Marijus Briedis, CTO de NordSecurity, enfatiza la importancia de comprender cómo las empresas manejan nuestros datos para influir en nuestro comportamiento, subrayando la necesidad de abordar estas amenazas de seguridad de manera proactiva.
A pesar de que este problema había sido detectado en 2015, su gravedad ha cobrado relevancia con el aumento en la popularidad de las VPN. Según los investigadores de Leviathan Security, esta vulnerabilidad ha estado presente desde 2002, aunque no se tiene constancia de casos previos de explotación.
La firma de seguridad ha notificado a numerosos proveedores de VPN afectados, así como a organizaciones relevantes como CISA y EFF, con el fin de difundir la problemática y aumentar su visibilidad. El anuncio público de la vulnerabilidad (CVE-2024-3661) se ha acompañado de una demostración de un exploit, ilustrando la ejecución exitosa de un ataque TunnelVision.
¿Quiénes corren peligro?
Los usuarios que se conectan a redes controladas por un atacante o que podrían estar comprometidas se encuentran en riesgo. Lugares como redes Wi-Fi públicas en establecimientos como bares, restaurantes, hoteles o aeropuertos son entornos propicios para la explotación de esta vulnerabilidad.
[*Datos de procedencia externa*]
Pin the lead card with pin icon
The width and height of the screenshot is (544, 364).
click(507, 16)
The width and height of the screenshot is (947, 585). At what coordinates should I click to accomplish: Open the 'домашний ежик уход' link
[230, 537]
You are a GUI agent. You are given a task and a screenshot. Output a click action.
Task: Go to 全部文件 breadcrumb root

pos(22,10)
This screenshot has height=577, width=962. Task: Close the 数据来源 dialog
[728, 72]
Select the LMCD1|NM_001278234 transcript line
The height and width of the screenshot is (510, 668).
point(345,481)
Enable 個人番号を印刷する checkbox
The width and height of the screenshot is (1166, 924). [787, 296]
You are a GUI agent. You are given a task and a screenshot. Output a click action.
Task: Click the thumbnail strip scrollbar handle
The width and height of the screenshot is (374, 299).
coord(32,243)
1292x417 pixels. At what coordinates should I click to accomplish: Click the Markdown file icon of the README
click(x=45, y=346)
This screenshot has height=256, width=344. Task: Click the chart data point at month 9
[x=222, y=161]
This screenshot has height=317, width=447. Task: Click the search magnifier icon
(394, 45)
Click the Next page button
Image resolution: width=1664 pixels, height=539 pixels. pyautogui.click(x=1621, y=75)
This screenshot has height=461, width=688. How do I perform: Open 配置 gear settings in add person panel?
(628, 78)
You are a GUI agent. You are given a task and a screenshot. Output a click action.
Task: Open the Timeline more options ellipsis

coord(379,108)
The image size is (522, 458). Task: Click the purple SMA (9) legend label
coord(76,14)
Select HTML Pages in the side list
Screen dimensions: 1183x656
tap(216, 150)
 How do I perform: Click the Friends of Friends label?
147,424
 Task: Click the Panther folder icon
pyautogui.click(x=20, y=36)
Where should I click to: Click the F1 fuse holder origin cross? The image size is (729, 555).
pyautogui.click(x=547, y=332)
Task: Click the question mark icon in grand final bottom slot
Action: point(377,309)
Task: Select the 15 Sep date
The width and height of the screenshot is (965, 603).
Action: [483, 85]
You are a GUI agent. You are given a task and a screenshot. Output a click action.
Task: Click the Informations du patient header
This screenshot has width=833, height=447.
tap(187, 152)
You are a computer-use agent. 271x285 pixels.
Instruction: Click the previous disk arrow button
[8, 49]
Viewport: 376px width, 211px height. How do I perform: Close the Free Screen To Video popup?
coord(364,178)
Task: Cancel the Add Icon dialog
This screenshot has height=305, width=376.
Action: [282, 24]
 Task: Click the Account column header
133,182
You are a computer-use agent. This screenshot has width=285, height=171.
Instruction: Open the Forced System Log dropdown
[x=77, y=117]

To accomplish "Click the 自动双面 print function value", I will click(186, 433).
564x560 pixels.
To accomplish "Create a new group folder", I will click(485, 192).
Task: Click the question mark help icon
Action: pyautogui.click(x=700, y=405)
Aunque sistemas operativos como Windows, macOS, Linux e iOS se ven afectados, los dispositivos móviles Android están exentos debido a la falta de soporte para la opción 121 en este sistema.
Expertos aconsejan que los usuarios eviten conectarse a redes no confiables y que consideren la implementación de medidas adicionales, como establecer reglas de firewall específicas, para mitigar el riesgo. Los proveedores de VPN, por su parte, están trabajando en actualizaciones para sus clientes que aborden esta vulnerabilidad y refuercen la seguridad de las conexiones.
En conclusión, mientras se espera que los proveedores de VPN apliquen soluciones para abordar esta vulnerabilidad, la conciencia y la prudencia por parte de los usuarios son fundamentales para protegerse contra los ataques TunnelVision y otras amenazas cibernéticas.